The Minnesota shift is an American football offensive maneuver that was a forerunner of other shifts and pre-snap formation changes in the game. It consists of a sudden switch into a new offensive formation immediately before the ball is snapped with the intent of keeping the defense off balance and disguising the intended point of attack. University of Minnesota Golden Gophers coach Dr. Henry L. Williams is credited with its invention in the first decade of the 20th century, and his institution lends its name to the shift.

The maneuver gained national attention when it was adopted by period powerhouse Yale University in 1910. Williams, an 1891 graduate of Yale, had earlier repeatedly offered to mentor his alma mater in the formation, but was rebuffed because the Elis would "not [take] football lessons from a Western university." In 1910, the Elis suffered early season setbacks at the hands of inferior opponents, and sought an advantage to use in its game against strong Princeton and Harvard squads. Former Yale end Thomas L. Shevlin, who had served as an assistant coach at Minnesota, taught the team the shift. Yale used the Minnesota shift against both opponents, and beat Princeton, 5–3, and tied Harvard, 0–0.
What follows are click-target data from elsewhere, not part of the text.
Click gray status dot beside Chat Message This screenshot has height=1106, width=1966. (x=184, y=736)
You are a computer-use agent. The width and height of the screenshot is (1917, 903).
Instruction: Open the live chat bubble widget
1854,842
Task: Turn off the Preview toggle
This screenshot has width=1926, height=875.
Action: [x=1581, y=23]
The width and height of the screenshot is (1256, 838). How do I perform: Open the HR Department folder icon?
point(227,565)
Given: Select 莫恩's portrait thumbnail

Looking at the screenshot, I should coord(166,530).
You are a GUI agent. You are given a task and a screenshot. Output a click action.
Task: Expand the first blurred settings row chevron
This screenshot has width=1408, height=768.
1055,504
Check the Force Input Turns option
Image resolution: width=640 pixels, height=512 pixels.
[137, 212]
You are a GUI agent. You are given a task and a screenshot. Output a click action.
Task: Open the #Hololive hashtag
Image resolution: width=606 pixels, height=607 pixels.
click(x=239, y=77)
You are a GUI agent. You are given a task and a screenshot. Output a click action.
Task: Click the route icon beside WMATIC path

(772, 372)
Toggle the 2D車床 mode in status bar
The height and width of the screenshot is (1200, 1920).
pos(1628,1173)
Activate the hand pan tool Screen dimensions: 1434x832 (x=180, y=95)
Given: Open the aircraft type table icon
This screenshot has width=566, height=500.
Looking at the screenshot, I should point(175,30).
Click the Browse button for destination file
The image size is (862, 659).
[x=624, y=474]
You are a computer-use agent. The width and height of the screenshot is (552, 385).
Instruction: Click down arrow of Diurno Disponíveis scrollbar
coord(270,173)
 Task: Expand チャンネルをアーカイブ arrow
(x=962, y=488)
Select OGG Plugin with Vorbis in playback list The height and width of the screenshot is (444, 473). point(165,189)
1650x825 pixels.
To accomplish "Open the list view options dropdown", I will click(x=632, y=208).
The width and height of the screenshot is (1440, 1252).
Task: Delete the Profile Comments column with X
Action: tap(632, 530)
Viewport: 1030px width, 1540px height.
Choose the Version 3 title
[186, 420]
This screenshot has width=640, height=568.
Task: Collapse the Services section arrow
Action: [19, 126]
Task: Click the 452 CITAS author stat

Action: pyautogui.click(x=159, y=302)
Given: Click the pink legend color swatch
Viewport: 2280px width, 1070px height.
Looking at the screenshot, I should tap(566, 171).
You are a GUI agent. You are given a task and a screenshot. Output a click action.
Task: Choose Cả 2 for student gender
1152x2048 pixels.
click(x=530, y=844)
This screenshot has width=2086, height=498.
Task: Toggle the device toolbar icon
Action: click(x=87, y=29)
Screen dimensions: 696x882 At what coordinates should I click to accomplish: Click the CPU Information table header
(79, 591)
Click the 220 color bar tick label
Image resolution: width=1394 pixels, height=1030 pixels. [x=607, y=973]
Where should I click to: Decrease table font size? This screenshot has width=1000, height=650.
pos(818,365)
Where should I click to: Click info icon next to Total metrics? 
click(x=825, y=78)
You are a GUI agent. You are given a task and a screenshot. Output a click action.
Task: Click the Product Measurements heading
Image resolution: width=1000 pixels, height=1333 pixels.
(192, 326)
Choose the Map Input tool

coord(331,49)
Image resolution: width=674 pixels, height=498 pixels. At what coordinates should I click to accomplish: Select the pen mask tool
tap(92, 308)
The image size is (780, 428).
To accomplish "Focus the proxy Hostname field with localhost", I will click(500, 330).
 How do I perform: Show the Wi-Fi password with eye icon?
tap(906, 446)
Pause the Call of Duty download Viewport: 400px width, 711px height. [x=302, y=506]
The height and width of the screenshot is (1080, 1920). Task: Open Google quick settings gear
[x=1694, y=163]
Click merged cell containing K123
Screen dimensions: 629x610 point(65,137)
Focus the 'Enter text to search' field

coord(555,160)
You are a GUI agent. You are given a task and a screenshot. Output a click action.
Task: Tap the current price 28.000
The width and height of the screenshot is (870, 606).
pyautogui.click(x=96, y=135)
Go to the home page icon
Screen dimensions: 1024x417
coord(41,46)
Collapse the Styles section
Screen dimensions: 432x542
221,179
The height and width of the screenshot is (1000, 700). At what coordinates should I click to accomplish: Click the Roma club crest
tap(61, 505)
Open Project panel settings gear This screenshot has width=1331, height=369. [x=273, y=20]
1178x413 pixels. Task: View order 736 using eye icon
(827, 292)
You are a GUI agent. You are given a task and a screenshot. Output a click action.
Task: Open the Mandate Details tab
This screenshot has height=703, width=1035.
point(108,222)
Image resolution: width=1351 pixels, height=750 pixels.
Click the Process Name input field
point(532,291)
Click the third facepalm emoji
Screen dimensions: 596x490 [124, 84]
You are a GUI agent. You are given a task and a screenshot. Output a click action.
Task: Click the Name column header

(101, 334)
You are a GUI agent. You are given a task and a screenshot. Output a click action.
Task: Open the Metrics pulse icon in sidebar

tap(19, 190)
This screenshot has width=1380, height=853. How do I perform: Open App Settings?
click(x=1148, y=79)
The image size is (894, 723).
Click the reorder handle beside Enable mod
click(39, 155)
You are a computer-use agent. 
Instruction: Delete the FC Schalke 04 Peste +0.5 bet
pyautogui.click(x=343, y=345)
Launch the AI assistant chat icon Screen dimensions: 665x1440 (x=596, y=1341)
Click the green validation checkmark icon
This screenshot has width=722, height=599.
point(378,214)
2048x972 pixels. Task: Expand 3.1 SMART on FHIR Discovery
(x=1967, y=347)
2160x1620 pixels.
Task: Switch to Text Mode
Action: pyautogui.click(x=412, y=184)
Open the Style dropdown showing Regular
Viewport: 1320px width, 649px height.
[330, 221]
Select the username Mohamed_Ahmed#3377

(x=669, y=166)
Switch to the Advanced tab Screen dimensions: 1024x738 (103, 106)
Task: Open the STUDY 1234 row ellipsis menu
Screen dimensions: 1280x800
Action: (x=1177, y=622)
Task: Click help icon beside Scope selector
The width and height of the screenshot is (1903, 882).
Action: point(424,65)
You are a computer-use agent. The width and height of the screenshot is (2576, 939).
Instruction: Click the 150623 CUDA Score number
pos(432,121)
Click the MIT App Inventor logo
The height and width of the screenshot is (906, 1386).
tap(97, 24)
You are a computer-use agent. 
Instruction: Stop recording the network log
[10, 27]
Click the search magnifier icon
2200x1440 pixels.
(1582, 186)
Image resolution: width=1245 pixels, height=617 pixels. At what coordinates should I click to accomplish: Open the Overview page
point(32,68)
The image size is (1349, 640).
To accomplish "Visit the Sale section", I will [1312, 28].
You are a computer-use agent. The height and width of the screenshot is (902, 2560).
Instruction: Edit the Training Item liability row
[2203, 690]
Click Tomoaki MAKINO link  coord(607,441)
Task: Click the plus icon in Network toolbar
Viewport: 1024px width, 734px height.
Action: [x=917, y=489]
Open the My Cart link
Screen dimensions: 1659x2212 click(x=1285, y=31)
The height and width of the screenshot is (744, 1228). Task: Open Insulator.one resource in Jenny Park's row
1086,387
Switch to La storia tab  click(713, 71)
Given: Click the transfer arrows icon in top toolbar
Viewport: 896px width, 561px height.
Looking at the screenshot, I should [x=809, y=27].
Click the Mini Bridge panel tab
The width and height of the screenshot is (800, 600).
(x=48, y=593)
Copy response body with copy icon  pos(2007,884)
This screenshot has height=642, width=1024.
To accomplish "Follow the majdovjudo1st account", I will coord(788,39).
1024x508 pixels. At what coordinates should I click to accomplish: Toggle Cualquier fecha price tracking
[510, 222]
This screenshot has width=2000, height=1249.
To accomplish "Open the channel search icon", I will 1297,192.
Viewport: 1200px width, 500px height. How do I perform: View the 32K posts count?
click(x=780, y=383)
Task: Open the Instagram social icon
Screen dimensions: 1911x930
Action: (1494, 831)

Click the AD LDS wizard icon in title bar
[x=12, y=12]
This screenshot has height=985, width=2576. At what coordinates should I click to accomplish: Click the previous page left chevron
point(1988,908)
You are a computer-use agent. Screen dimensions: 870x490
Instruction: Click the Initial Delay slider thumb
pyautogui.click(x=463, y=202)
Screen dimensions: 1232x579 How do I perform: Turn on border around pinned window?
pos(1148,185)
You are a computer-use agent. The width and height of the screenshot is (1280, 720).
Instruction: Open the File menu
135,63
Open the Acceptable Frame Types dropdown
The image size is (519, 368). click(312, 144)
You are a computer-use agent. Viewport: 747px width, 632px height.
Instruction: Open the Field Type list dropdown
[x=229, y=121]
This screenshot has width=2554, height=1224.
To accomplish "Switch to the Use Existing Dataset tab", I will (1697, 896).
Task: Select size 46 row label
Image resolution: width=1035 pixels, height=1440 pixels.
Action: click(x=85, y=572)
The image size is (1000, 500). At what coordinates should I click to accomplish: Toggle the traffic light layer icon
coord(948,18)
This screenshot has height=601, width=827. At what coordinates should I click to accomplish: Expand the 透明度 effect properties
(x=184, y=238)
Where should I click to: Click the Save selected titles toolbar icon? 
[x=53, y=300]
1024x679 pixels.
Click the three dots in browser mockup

In 1917, Wisconsin head coach John R. Richards claimed that Chicago's Amos Alonzo Stagg, despite inventing the shift, had never been able to develop a counter to the Minnesota shift.

In 1921, Ohio State employed a maneuver it called "guards over" that "checked the touted Minnesota shift more completely than any other Conference team has ever done," which forced the Gophers to resort unsuccessfully to the forward pass. The following season, Michigan also effectively shut down the shift behind good line play.

The Minnesota shift lost favor as an overriding offensive strategy during the 1920s as more complicated systems were developed, and later rule changes required shifting offensive players to remain stationary for a full second in their new positions before the snap of the ball. However, the basic idea of shifting, or motioning offensive personnel to confuse the defense is still widely used.